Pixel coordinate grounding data
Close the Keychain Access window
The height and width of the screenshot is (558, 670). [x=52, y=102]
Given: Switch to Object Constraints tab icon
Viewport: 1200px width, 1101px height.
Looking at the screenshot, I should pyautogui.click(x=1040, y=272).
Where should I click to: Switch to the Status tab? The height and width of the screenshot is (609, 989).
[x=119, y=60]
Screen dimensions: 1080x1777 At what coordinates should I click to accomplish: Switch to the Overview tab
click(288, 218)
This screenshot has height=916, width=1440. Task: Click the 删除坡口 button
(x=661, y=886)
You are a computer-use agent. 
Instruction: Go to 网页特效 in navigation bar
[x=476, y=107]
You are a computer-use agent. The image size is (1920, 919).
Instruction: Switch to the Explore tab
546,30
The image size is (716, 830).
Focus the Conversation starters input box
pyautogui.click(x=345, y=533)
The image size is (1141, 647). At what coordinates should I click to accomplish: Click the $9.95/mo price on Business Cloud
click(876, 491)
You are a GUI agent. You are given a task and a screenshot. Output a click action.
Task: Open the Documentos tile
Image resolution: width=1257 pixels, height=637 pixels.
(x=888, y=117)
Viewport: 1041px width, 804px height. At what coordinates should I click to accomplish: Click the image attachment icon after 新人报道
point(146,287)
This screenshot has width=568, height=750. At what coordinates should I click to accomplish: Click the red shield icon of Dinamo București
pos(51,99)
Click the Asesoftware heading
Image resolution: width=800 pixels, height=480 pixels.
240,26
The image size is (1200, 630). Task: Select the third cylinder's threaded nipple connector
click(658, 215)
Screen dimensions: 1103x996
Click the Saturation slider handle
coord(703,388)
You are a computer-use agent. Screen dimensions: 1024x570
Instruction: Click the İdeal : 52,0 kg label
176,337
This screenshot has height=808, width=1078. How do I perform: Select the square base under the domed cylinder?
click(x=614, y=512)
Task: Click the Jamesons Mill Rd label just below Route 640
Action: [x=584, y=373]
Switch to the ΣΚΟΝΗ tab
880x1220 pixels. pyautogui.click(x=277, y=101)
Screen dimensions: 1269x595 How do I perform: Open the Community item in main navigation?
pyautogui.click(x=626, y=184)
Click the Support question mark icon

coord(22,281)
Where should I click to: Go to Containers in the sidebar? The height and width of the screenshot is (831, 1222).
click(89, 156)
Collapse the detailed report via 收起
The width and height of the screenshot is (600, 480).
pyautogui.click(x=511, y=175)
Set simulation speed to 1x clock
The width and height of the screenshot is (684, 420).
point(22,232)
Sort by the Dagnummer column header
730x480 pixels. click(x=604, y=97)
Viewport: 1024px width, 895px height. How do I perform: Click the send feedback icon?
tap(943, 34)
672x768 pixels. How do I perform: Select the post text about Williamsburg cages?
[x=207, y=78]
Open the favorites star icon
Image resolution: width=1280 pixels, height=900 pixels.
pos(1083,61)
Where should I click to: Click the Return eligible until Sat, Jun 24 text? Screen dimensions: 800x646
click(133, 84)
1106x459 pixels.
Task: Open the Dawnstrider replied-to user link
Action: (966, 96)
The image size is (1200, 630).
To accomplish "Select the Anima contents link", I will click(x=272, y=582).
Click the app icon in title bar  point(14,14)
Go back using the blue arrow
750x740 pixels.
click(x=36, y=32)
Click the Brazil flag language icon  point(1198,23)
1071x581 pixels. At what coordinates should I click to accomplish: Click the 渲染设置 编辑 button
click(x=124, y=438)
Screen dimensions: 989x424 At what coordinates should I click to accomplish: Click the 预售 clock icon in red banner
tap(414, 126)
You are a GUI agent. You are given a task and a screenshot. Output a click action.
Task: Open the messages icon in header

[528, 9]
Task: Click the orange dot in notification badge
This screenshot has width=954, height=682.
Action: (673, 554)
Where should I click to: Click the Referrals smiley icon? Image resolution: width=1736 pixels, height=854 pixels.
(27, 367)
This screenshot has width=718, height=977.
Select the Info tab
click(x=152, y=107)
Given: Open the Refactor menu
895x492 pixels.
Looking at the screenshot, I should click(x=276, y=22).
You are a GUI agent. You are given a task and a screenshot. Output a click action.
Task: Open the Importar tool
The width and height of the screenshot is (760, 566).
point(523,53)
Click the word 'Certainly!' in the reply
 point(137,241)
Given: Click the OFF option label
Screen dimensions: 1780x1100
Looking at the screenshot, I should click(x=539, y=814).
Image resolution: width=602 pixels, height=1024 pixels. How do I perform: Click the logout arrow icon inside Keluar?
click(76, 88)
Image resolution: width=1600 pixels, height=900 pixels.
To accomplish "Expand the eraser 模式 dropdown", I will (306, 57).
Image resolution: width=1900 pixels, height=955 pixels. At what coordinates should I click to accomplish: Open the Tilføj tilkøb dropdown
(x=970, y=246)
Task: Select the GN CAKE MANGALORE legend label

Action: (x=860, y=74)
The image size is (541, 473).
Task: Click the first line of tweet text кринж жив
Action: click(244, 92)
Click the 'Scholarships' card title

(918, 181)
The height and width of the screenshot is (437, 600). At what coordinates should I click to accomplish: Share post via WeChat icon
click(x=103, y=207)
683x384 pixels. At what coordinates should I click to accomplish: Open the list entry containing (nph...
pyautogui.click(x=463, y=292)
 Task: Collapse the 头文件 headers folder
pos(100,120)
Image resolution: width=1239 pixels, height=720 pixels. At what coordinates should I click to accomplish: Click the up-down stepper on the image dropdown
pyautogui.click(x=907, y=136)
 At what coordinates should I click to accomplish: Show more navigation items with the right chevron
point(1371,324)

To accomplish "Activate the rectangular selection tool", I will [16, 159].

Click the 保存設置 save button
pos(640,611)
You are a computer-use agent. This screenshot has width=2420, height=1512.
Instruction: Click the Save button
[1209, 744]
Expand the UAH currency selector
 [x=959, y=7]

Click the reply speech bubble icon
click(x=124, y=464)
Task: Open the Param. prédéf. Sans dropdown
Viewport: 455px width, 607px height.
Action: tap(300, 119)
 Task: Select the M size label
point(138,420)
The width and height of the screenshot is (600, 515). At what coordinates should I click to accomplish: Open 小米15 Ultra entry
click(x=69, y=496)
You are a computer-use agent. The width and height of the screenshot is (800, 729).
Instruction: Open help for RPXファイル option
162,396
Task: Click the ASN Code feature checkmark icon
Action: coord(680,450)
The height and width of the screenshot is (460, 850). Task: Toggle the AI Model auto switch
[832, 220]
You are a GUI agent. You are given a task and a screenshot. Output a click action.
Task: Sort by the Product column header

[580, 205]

**Problem description:** Wherever "computer" turns up in the records, copy the whole line.

**Task solution:**
You are a computer-use agent. 
You are a computer-use agent. The image size is (1920, 919).
You are a computer-use agent. Screen dimensions: 1024x570
You are a computer-use agent. This screenshot has width=2420, height=1512.
You are a computer-use agent. The width and height of the screenshot is (800, 729).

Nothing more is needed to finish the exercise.